Boxing is a sport of endurance, speed, quickness and strength. Just as in most sports, the better shape you are in, the better chance you have to excel. Diet has always been considered a critical part of boxing, a concept Sylvester Stallone helped make famous by drinking a raw egg in the movie “Rocky.” While raw egg is no longer considered a healthy choice, the protein it provides is an integral part of the boxing diet.
Pack on Protein
Protein is considered the building block of muscle, and while boxers aren’t bodybuilders, it doesn’t hurt to be rock hard when entering the ring. Protein also goes a long way when it comes to assisting recovery after an intense training session. Chicken, turkey, fish, lean beef, tuna and yes, eggs, are all good sources of protein. Boxers should consume at least two to three servings of protein a day, with each serving being the size of your fist.
No Counting Carbs
Many diet plans insist that carbohydrates of any sort are bad, but such is not the case for boxers. In fact, it has been said that boxers in training should receive anywhere from 40 to 55 percent of their calories from carbs--an essential part of energy needed for a fight. Of course, the key is to eat the right types of carbs, avoiding flour-enriched foods, such as white bread, crackers, sugary cereals or some instances, pasta. Instead, a boxer should get his carbs from fruits, beans and according to some experts, oatmeal.

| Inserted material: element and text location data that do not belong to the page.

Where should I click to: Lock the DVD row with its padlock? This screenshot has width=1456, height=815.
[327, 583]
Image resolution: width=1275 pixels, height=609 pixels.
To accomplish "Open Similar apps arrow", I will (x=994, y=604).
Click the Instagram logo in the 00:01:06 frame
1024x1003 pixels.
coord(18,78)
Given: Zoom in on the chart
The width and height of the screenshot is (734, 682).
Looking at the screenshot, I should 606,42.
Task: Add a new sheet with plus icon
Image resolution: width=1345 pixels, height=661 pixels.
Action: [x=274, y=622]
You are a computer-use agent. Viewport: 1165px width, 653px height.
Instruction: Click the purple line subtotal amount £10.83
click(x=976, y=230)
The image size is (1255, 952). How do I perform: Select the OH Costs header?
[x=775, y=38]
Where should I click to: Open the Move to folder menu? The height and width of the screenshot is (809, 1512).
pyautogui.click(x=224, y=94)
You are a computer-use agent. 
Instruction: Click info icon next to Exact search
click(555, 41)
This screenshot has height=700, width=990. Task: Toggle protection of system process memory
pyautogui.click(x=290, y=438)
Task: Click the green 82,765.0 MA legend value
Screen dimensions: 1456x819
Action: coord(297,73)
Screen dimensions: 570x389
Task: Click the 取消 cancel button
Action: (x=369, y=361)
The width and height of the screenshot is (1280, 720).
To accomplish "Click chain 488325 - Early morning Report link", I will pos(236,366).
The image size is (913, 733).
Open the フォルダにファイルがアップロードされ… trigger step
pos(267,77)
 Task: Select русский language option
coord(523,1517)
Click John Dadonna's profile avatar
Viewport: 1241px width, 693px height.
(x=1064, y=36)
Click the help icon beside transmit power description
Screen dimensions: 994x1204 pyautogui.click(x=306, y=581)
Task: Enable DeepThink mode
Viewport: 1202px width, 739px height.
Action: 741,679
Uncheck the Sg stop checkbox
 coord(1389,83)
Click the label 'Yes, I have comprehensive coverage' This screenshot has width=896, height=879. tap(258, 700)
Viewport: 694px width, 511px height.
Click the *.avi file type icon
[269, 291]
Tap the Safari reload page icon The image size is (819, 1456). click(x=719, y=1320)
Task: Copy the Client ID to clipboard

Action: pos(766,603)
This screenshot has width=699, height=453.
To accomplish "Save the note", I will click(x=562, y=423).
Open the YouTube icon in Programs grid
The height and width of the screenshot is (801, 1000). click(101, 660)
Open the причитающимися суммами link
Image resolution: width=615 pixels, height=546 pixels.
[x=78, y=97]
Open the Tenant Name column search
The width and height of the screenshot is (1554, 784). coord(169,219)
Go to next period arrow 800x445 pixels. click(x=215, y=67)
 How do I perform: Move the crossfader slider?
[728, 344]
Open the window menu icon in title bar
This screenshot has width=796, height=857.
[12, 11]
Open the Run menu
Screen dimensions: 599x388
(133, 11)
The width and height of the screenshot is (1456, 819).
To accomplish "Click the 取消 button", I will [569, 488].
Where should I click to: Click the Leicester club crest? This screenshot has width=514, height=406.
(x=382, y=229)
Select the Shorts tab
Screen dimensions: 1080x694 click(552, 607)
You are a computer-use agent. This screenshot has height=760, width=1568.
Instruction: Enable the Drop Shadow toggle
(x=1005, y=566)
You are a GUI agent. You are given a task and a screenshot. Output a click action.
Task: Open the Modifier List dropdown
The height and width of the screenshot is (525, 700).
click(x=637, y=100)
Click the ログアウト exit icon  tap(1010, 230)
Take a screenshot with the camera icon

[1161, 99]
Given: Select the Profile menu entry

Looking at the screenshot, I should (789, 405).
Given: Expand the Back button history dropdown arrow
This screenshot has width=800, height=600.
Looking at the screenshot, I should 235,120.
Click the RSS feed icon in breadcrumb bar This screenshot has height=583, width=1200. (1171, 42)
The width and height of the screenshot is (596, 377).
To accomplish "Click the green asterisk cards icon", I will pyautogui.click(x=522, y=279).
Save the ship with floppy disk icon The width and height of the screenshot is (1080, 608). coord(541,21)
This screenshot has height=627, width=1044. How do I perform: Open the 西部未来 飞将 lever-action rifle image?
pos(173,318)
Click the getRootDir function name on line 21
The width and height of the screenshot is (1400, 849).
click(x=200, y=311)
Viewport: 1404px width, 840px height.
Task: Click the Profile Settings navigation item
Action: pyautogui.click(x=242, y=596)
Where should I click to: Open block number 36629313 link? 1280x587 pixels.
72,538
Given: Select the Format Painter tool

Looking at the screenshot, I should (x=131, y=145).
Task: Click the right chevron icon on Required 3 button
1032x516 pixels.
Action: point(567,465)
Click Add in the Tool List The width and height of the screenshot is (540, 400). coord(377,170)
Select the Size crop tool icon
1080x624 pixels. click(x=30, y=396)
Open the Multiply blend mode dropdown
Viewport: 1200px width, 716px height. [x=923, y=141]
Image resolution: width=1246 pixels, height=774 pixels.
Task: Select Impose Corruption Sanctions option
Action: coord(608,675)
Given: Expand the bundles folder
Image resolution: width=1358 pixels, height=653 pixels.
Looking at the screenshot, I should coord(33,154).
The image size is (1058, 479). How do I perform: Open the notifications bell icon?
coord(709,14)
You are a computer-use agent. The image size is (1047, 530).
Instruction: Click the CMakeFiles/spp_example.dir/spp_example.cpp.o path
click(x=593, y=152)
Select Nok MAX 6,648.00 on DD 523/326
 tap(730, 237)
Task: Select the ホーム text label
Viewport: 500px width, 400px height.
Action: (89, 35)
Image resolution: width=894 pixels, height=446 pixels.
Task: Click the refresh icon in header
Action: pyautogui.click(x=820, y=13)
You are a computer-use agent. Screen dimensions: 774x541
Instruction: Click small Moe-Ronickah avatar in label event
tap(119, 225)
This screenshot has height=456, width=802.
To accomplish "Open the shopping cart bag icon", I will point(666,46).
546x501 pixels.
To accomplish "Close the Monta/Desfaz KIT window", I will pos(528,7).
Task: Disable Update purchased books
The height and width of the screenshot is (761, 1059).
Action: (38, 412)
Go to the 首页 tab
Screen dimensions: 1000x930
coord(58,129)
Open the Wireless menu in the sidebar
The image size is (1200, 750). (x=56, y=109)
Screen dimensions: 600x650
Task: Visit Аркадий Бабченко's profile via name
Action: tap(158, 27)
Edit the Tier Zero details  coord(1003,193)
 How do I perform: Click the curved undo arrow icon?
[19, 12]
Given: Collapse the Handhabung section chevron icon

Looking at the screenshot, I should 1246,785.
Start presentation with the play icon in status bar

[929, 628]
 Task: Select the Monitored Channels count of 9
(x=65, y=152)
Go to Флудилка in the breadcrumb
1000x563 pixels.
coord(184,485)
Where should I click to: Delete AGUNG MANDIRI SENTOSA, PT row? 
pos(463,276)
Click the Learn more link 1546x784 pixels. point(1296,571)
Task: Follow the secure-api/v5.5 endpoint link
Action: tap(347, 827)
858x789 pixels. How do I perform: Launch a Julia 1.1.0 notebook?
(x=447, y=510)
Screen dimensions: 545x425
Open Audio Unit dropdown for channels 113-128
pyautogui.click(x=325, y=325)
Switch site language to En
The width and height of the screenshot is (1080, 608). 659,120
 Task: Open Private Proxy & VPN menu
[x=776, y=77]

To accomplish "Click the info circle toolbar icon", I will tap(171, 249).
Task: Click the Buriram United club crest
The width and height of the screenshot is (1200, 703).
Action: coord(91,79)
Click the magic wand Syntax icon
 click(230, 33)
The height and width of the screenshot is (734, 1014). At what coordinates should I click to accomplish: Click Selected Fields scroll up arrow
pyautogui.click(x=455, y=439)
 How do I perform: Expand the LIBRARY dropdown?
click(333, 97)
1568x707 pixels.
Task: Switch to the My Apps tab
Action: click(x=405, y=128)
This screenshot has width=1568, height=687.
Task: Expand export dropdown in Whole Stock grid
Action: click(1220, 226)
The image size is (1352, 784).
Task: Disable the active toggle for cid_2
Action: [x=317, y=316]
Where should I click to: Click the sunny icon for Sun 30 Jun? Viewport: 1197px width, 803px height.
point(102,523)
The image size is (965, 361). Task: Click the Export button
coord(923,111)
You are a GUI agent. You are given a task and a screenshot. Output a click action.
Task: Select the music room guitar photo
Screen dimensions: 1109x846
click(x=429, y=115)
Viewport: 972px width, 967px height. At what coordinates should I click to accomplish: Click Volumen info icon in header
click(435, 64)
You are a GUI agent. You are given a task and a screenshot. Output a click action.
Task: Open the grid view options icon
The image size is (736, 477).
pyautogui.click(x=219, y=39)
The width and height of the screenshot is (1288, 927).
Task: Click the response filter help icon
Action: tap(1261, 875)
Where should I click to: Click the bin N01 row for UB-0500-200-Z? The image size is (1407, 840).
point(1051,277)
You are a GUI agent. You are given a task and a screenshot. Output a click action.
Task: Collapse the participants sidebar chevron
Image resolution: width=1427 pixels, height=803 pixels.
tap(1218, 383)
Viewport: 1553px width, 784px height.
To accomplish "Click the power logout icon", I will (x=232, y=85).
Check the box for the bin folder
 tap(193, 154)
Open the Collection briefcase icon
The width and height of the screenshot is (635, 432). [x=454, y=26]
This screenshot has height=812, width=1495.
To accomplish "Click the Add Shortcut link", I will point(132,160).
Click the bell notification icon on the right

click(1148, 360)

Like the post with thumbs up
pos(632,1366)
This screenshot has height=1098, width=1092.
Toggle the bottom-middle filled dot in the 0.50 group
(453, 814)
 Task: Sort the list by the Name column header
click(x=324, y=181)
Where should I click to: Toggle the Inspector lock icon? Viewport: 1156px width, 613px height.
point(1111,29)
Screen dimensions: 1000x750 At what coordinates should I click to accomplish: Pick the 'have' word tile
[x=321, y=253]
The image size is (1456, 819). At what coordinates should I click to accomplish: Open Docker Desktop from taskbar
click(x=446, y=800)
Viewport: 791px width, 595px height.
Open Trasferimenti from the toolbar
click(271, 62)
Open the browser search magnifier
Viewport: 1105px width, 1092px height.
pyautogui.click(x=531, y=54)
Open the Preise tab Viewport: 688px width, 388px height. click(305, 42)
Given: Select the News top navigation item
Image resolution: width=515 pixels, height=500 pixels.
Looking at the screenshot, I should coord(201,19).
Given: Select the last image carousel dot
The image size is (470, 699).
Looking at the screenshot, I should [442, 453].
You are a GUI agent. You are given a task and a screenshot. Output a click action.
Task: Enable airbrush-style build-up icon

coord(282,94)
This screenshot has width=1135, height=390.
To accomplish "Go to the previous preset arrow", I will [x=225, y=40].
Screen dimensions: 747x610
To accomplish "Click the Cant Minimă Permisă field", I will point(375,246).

Water is an important part of anyone’s diet, especially an athlete, as water provides most of the day‘s essential vitamins and minerals. Boxers should drink eight to 10 8 oz. glasses a day to help improve circulation and flexibility, and to stay hydrated. They should drink even more on the day of a bout, consuming as many as 14 glasses.
Boxers should eat five or six smaller meals throughout the day, as opposed to two or three large meals. At least three of the meals should consist of one protein and one carbohydrate. For instance, breakfast may consist of a serving of egg whites with a side of fruit (apple, orange and banana). That could be followed by a low-fat, low-sugar protein shake for a snack, followed by a broiled or chicken breast and broccoli for lunch. Another protein shake could follow for a snack, with salmon and salad for dinner. Following this plan, a boxer would want to eat another serving of fruit, or other healthy carb, before going to bed.
Fight Night Diet
Experts recommend boxers avoid starchy foods on the day of the fight. This means no vegetables or beans. Instead, most of the calories should come from protein sources and “lighter” carbs found in fruit. The latter are easier to digest and keep a boxer feeling energetic.